Programming with awk

Simple actions

We have already seen the simplest action of an awk program: printing each input line. Now let us consider how you can use built-in and user-defined variables and functions for other simple actions in a program.

Built-in variables

Besides reading the input and splitting it into fields, awk counts the number of records read and the number of fields within the current record; you can use these counts in your awk programs. The variable NR is the number of the current record, and NF is the number of fields in the record. So the program

   { print NR, NF }
prints the number of each line and how many fields it has, while
   { print NR, $0 }
prints each record preceded by its record number.

User-defined variables

Besides providing built-in variables like NF and NR, awk lets you define your own variables, which you can use for storing data, doing arithmetic, and the like. To illustrate, consider computing the total population and the average population represented by the data in the file countries:

   { sum = sum + $3 }
   END { print "Total population is", sum, "million"
         print "Average population of", NR, "countries is",
         sum/NR }

NOTE: awk initializes sum to zero before using it.

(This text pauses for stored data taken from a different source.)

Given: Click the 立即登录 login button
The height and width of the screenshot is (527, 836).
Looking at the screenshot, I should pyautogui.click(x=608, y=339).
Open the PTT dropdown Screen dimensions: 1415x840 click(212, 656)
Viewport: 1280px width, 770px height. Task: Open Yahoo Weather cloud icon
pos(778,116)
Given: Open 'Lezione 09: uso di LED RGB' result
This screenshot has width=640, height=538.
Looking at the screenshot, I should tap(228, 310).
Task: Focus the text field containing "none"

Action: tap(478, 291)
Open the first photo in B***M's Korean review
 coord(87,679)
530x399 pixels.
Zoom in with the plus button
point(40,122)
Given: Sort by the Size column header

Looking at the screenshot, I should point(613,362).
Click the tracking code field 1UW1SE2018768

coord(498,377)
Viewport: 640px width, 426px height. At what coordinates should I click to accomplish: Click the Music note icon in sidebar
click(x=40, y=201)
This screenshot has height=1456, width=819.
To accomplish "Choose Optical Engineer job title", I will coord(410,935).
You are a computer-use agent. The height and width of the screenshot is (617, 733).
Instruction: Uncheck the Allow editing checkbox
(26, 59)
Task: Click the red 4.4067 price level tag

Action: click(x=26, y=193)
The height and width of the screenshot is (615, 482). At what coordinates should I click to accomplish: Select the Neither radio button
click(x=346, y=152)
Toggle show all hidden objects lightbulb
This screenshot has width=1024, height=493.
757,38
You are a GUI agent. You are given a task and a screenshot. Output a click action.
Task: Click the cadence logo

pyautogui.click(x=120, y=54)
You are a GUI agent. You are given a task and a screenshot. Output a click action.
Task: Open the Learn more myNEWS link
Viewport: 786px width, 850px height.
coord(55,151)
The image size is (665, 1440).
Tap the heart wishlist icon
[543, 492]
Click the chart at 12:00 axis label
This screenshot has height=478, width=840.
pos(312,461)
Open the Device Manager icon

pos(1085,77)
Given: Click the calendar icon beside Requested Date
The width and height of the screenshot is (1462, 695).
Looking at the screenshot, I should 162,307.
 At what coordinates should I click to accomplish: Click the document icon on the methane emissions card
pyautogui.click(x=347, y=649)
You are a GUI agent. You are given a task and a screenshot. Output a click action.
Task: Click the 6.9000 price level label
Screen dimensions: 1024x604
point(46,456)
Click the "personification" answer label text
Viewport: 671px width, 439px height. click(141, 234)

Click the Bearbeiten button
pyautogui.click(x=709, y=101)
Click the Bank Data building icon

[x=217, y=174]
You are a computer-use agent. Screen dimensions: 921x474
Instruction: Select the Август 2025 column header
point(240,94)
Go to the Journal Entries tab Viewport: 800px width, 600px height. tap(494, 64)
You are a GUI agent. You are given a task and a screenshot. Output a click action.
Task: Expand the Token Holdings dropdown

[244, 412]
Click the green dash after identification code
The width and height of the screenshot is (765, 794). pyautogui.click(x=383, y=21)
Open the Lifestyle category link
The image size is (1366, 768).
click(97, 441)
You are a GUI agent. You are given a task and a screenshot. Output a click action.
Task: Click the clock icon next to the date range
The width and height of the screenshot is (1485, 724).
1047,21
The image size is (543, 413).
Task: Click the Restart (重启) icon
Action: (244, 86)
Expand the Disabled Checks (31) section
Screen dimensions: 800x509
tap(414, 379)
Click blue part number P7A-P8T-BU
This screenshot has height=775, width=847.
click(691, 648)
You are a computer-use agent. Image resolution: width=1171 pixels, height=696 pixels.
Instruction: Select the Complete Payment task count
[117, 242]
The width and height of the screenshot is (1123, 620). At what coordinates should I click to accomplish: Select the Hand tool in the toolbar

The first action accumulates the population from the third field; the second action, which is executed after the last input, prints the sum and average:

Total population is 2201 million
Average population of 10 countries is 220.1


Built-in functions of awk handle common arithmetic and string operations for you. For example, one of the arithmetic functions computes square roots; a string function substitutes one string for another. awk also lets you define your own functions. Functions are described in detail in ``Actions''.